Sipp claimants may face FSCS payments clawback

twitter-iconfacebook-iconlinkedin-iconmail-iconprint-icon
Search supported by
Sipp claimants may face FSCS payments clawback

The Financial Services Compensation Service (FSCS) could consider clawing back compensation paid to consumers in relation to self-invested personal pension providers if the courts make differing rulings to its position.

Speaking at the Association of Member-Directed Pension Schemes (AMPS) conference today (22 May) in London, James Darbyshire, general counsel at the FSCS, said the lifeboat scheme may need to take a view on claims when there isn't guidance from the courts.

He said: “We have to take a view based on the information that is out there, based on the information that consumers bring to us, and based on our experience as whether we think there is a legal liability or not.”

Mr Darbyshire was answering a question about claims for compensation related to investors who put money into Sipps provided by Carey Pensions and Berkeley Burke, two separate but similar cases currently going through the courts.

He said in a bid to compensate investors as quickly as possible the FSCS may payout before the two legal cases are decided.

But if the final rulings aren't in line with the FSCS' stance, the organisation might decide to clawback the money already paid to claimants.

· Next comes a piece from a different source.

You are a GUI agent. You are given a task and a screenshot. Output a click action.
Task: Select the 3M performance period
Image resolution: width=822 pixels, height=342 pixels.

Mr Darbyshire said: “We have to take a view at that moment in time if it would be appropriate to pursue recovery against those individuals being paid.

“Depending what the courts said, we have to think about if that means we need pursue recoveries or if we just draw a line on the sand.”

Sipp provider Carey Pensions is facing claims worth up to £3m, as it is accused of working with unregulated introducers to facilitate investments in Store First storage pods, which were unsuitable and are now deemed "worthless".

A client, who invested his £60,000 pension in the illiquid commercial property, has heard at the High Court in March, and the ruling will act as a test case for about 90 more clients.

In the Berkeley Burke case, a judicial review hearing in the Sipp provider's long standing battle against the Financial Ombudsman Service (Fos) is due to be heard in October.

Berkeley Burke is fighting a decision from 2014, in which the ombudsman ruled the Sipp provider had to compensate a client after it failed to carry out adviser-style due diligence on his investment.

Mr Darbyshire also explained that the FSCS had to take a similar position in the case of three Sipp providers declared in default in January - Brooklands Trustees, Stadia Trustees and Montpelier Pension Administration Services.

The lifeboat scheme has decided compensate investors in relation to at least 150 claims, related to high risk, unregulated, non-standard investments such as storage pods, oil fields, diamonds and overseas property.

Mr Darbyshire said: “There is still a long way to go in terms of the numbers of claims that come to us from those, particularly firms, and obviously, these may well change as we see claims going through the courts and we may get better direction from the courts.

“It is difficult because in a certain way we are operating in a vacuum in that space, because there haven’t been any decisions that can really give us the best parameters.

“Following a thorough examination of the clients, we took the view that there was a legal liability owed to some of the consumers that brought their cases to us. Some of the most vulnerable customers have now been paid compensation.”

According to Martin Bamford, chartered financial planner for Surrey-based Informed Choice, "consumers deserve a high degree of protection from the regulatory system".

He said: "It’s right that compensation is paid promptly, where a firm is declared in default and there is a genuine loss suffered by an investor.

"Where a case is subject to legal proceedings, the FSCS should not rush to pay out compensation. It’s all too easy for the FSCS to spend other people’s money. They need to strike the right balance between consumer protection and not burdening investors indirectly through excessive levies on regulated firms."

Alistair Cunningham, financial planning director at Wingate Financial Planning, argued that "on one hand, when the FSCS compensate there is already some consumer detriment, and therefore prompt payment is valuable."

He said: "However, I wonder whether in some cases the investors could be no worse off if the FSCS waits? Ultimately the FSCS is writing cheques with others funds, and if there's any potential grievance here, it's that Financial Services underwrites these claims."